Gariplerin Özellikleri
Yardımlarına koştuğu yığınlar onu, kâh azarlayıp kapı kapı kovar, kâh derdest edip zindanlara tıkar, kâh memleket memleket sürgünlere yollar, kâh onun için darağaçları hazırlar "aman vermen öldürün!" der çığlıklar atarlar. O ise yığın yığın tehlikelerin kol gezdiği bu atmosferde, her an ayrı bir ölümle pençeleşir, her lâhza ayrı bir mağdurun imdadına koşar; zaman olur, bir Heraklit gibi tehlikelerin üzerine yürür, an gelir, bir itfaiye eri gibi çevreyi saran ateşleri göğüsler ve zaman olur şefkatli bir ana gibi hep inler. Etraf cefadan, garip de vefadan asla usanmaz..!
Garip, içinde yaşadığı cemiyetle içli dışlı olamadığı, onunla sürekli diyalog kuramadığı için, maddî açıdan çok defa, kendini yalnız ve gurbette hisseder. Ne var ki baştan başa ruhunu saran diğergâmlık hissi ve başkaları adına var olma düşüncesi, ona gurbet ve yalnızlığı unutturacak kadar derin ve çok buutludur. Bir ân yalnızlık hissedip inlese bile, ruhunda kurduğu mefkûrevî dünyalarla, çok zaman mutlu ve bahtiyardır.

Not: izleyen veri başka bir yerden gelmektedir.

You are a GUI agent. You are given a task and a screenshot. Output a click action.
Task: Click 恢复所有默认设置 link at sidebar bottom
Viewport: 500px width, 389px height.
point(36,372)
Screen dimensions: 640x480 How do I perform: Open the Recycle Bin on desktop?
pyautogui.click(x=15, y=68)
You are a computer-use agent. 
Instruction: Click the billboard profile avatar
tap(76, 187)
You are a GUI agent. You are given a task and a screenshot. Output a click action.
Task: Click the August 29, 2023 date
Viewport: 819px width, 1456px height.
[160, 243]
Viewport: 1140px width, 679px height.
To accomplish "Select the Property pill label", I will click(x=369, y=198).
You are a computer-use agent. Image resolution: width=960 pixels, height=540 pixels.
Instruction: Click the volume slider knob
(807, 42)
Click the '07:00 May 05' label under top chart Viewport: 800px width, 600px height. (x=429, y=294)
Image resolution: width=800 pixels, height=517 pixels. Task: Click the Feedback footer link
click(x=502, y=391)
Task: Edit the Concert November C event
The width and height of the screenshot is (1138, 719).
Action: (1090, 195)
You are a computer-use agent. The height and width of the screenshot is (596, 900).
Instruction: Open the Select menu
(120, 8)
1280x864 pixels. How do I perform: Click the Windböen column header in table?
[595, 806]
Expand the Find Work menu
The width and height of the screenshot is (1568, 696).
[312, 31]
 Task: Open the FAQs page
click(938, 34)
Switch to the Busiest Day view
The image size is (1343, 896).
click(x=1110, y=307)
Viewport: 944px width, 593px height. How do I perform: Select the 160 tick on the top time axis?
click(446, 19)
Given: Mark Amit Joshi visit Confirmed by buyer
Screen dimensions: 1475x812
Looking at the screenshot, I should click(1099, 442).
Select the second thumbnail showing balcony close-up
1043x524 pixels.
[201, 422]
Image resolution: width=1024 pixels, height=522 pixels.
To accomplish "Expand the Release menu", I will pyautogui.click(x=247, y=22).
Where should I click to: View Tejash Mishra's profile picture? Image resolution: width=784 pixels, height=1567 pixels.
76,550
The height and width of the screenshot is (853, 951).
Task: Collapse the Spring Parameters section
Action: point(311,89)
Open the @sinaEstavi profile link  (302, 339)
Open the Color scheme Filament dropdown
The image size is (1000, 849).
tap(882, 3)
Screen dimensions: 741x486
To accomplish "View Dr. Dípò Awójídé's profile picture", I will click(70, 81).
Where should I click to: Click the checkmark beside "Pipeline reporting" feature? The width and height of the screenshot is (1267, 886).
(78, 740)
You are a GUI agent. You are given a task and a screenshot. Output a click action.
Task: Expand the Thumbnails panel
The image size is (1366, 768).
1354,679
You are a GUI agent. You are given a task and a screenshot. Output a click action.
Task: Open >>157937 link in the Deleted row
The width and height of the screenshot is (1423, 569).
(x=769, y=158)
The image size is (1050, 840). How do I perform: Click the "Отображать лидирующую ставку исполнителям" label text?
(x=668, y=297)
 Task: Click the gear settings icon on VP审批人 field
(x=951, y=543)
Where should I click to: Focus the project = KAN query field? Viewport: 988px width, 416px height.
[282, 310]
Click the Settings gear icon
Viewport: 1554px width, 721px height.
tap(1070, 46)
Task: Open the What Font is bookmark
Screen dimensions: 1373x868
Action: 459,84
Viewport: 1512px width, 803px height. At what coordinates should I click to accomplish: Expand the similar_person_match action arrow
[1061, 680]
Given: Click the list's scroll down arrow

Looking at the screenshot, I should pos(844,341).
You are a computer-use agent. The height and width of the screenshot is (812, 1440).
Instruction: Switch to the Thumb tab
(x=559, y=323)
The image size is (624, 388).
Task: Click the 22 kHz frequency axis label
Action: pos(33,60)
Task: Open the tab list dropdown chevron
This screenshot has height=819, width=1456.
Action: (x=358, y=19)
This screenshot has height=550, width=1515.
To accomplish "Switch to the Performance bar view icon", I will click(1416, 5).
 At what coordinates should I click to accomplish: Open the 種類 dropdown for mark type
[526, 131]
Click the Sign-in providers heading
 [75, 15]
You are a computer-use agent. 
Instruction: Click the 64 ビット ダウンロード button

Garipler; baharda, başını topraktan erken çıkaran çemenlere benzerler. Toprağın ortaya çıktığı her yerde, bu şafak çiçekleri, karla buzla burun buruna gelir ve yer yer soğuğu, donu aşarak geçip, bir ulu kavga başlatırlar tipiye, borana karşı. Evet, alaca karda beyaz tülbentleriyle, güneşe gamze çakıp cilveler atan kar çiçekleri ne ise gökler ötesi âlemlere göre, bin çığlık aydınlığa koşan garipler de odur. Kara, cemre düşmeden; henüz buzlar erimeden ortaya çıkarlar. Güç bela varlıklarını sürdürür, karşılarına çıkan tehlikelerle pençeleşir, yara alır, hırpalanır ve çok defa dünya zevki nâmına bir şey tadıp duymadan "harab olup, turâb olup" giderler. Giderler ama gidişleri de merdâne olur. Toprağın bağrına sinip, bir kaç sümbülü netice vermeden gitmezler. Onlar "bir ölür yirmi dirilirler!.."
- tarihinde hazırlandı.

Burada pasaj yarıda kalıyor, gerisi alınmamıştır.